The SSN contains the preganglionic neurons projecting to two different cranial parasympathetic ganglia via two different peripheral branches of the facial nerve, the PPG, via the greater petrosal nerve, and the submandibular ganglion, via the corda tympani (Contreras et al., 1980; Nicholson and Severin, 1981; Spencer et al., 1990; Jansen et al., 1992; Ng et al., 1994; Tóth et al., 1999). Preganglionic neurons innervating the PPG are located more ventrally within the SSN than those innervating the submandibular ganglion (Contreras et al., 1980; Nicholson and Severin, 1981; Spencer et al., 1990; Jansen et al., 1992; Ng et al., 1994; Tóth et al., 1999), and they control diverse cranial structures, including the lacrimal gland, the Meibomian glands, the orbital conjunctiva, choroidal blood vessels, the cerebral vasculature, and the nasal and palatal mucosa (Ruskell, 1965, 1971a,b; Uddman et al., 1980b; Ten Tusscher et al., 1990; Nakai et al., 1993; Van Der Werf et al., 1996; Schrödl et al., 2006). Our prior studies and our current study indicate that PPG choroidal neurons are a subset of the SSN neurons that occupy the rostromedial part of the nucleus, based on comparison to the entire preganglionic population labeled by PRV injections into the PPG (Spencer et al., 1990; Cuthbertson et al., 2003; Li et al., 2010). Moreover, the choroidal SSN neurons tend to reside rostromedial to those observed after injection of PRV into the Meibomian glands (Ledoux et al., 2001) or the lacrimal gland (Tóth et al., 1999). The regions in which we saw higher-order PRV labeling from the choroid in brain are consistent with those observed by Spencer et al. (1990) after PRV injection into rat PPG. The selectivity of our labeling, however, provides insight into the circuitry and mechanisms specifically underlying parasympathetic control of choroidal blood flow (ChBF) via SSN. As discussed below in more detail, the cell groups in which we observed labeled neurons after injections of PRV restricted to choroid have previously been implicated in the parasympathetic control of other cranial autonomic functions, including blood flow in other cranial structures (Jansen et al., 1992; Haxhiu et al., 1993; Izumi and Karita, 1994; Agassandian et al., 2003; Ishii et al., 2007), and in the sympathetic control of the peripheral systemic circulation (Strack et al., 1989a,b; Kerman et al., 2003).

Technical Considerations

Our goal was to identify brain regions controlling choroid via the SSN. To this end, we injected the transneuronal tracer PRV into choroid in 40 rats in which we also completely removed both superior cervical ganglia, to prevent transport of virus via the sympathetic innervation of the choroid (Tóth et al., 1999; Ledoux et al., 2001; Rezek et al., 2008). Using criteria described in the Materials and Methods section, from these we identified 8 rats with PRV injections into choroid with no spread or negligible spread outside of choroid, and higher order labeling in brain beyond SSN. The presence of a few PRV+ neurons in the facial motor nucleus in three of the eight cases (RF87, R11, R12), in a location consistent with spread of PRV to the orbicularis oculi muscle, indicated there was some apparent slight spread outside of PRV outside of the choroid in these cases (Faulkner et al., 1997; Morcuende et al., 2002; Gong et al., 2003; Kurup et al., 2007).

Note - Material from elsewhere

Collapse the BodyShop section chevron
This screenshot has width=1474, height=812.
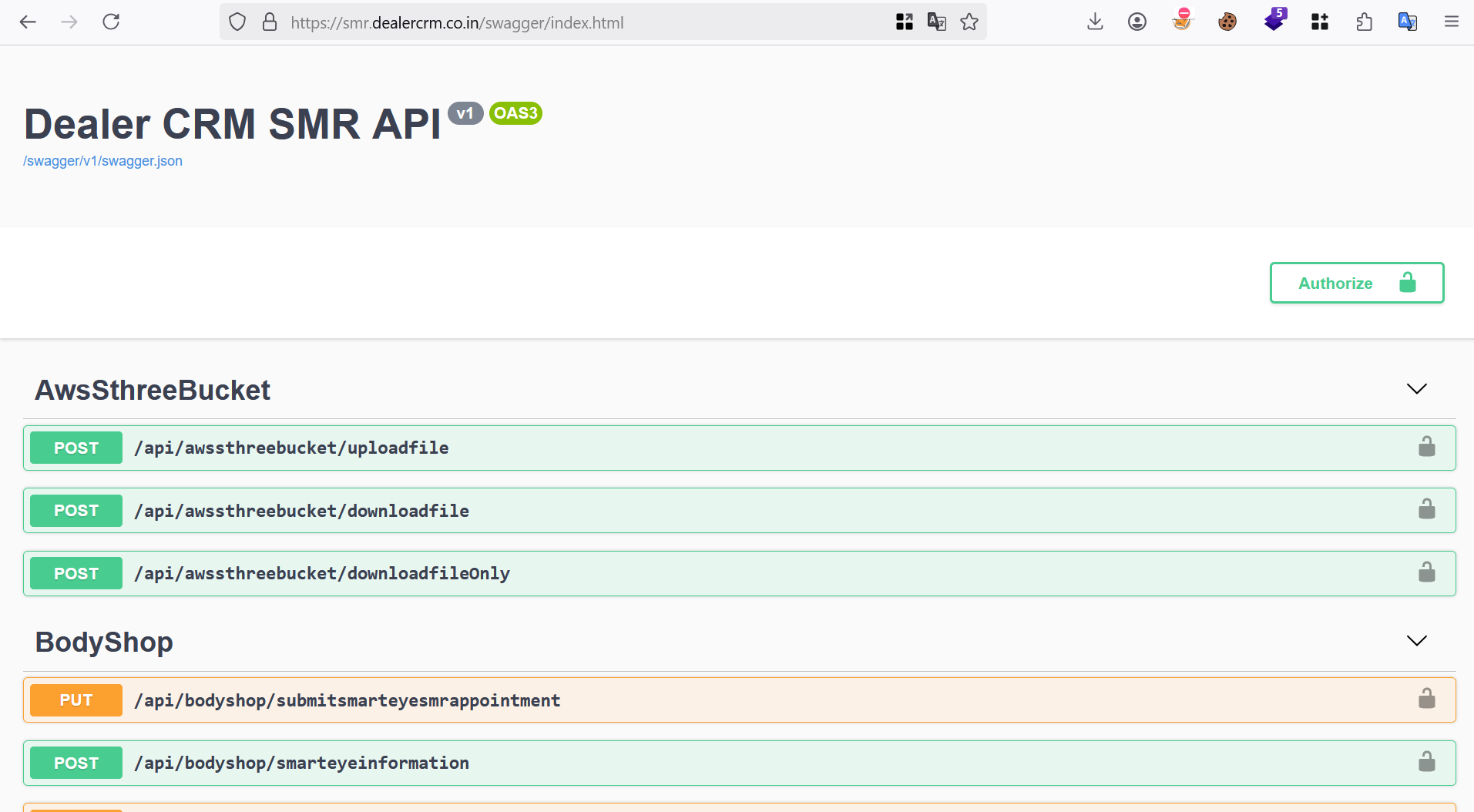tap(1416, 641)
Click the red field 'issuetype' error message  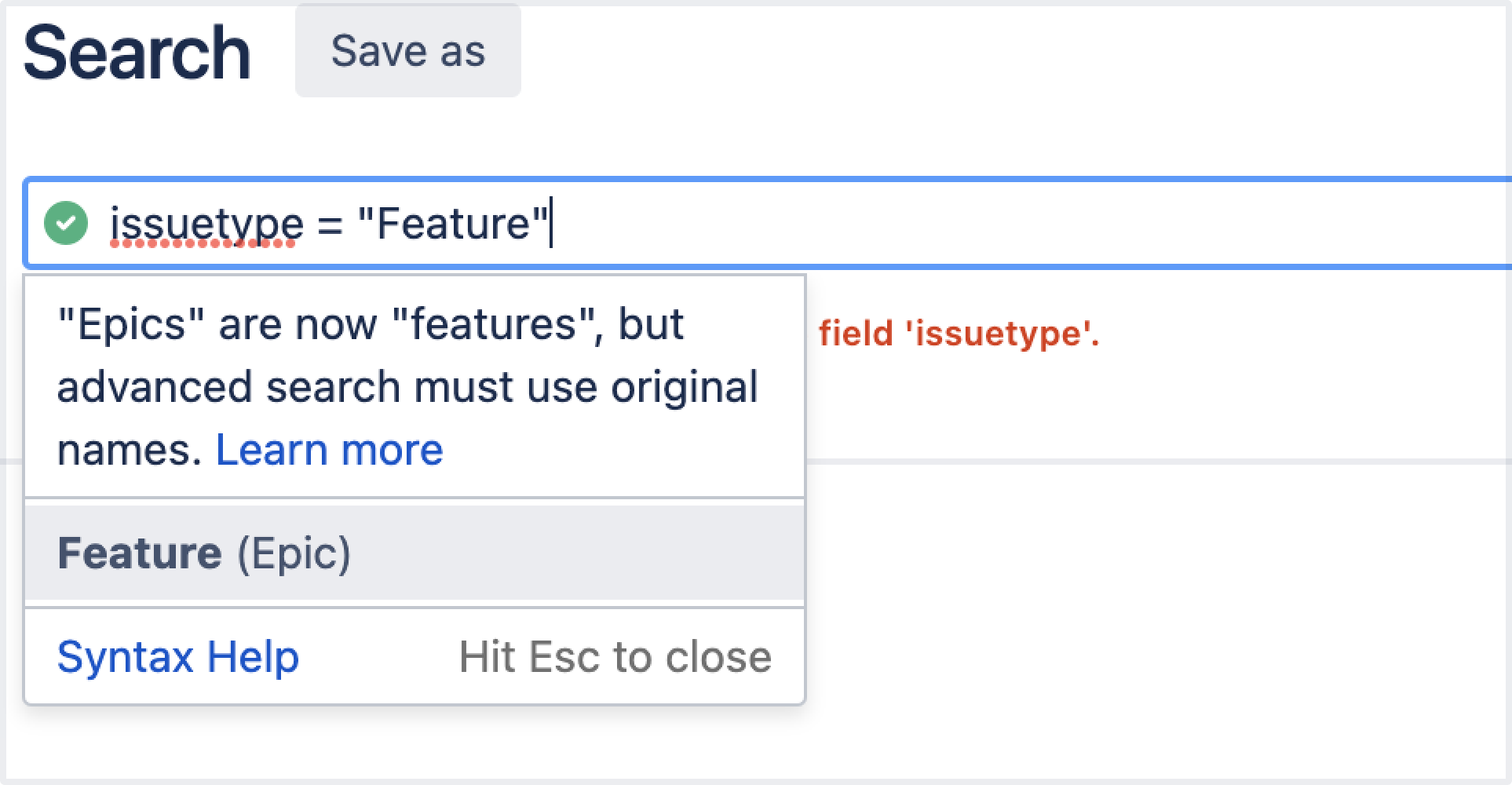tap(959, 334)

A prior PRV study of central labeling at various time points after PRV injection into the orbicularis oculi in rats (Morcuende et al., 2002) allows us to determine which PRV+ cell groups stemmed from the slight spread outside of choroid to orbicularis oculi in these three rats. Among the brain areas containing PRV+ neurons that were unique to rats RF87, R11, and R12 (i.e., not found in any of our other 5 cases with injections confined to choroid), all were labeled after orbicularis oculi injection in Morcuende et al. (2002), and/or have been shown to project directly to rat facial nucleus by conventional retrograde tracing methods (Hattox et al., 2002). These include RaD, RaMed, nucleus subcoeruleus, nucleus prepositus, and VeSp (Table 1). Of further note, Morcuende et al. (2002) did not observe labeling in PVN, the arcuate hypothalamus, RaM, PPy, GiA, SSN, A5, NTS, or VLM with <84 h survival after orbicularis oculi PRV injection. By contrast, we observed labeling in these cell groups with <84 h survival even in the three cases with slight spread to orbicularis oculi after intrachoroidal PRV injection. Thus, in neither these three cases, nor in our 5 cases with restricted choroidal injections, could labeling in PVN, the arcuate hypothalamus, RaM, PPy, GiA, SSN, A5, NTS, or VLM have arisen via spread along the facial motor pathway.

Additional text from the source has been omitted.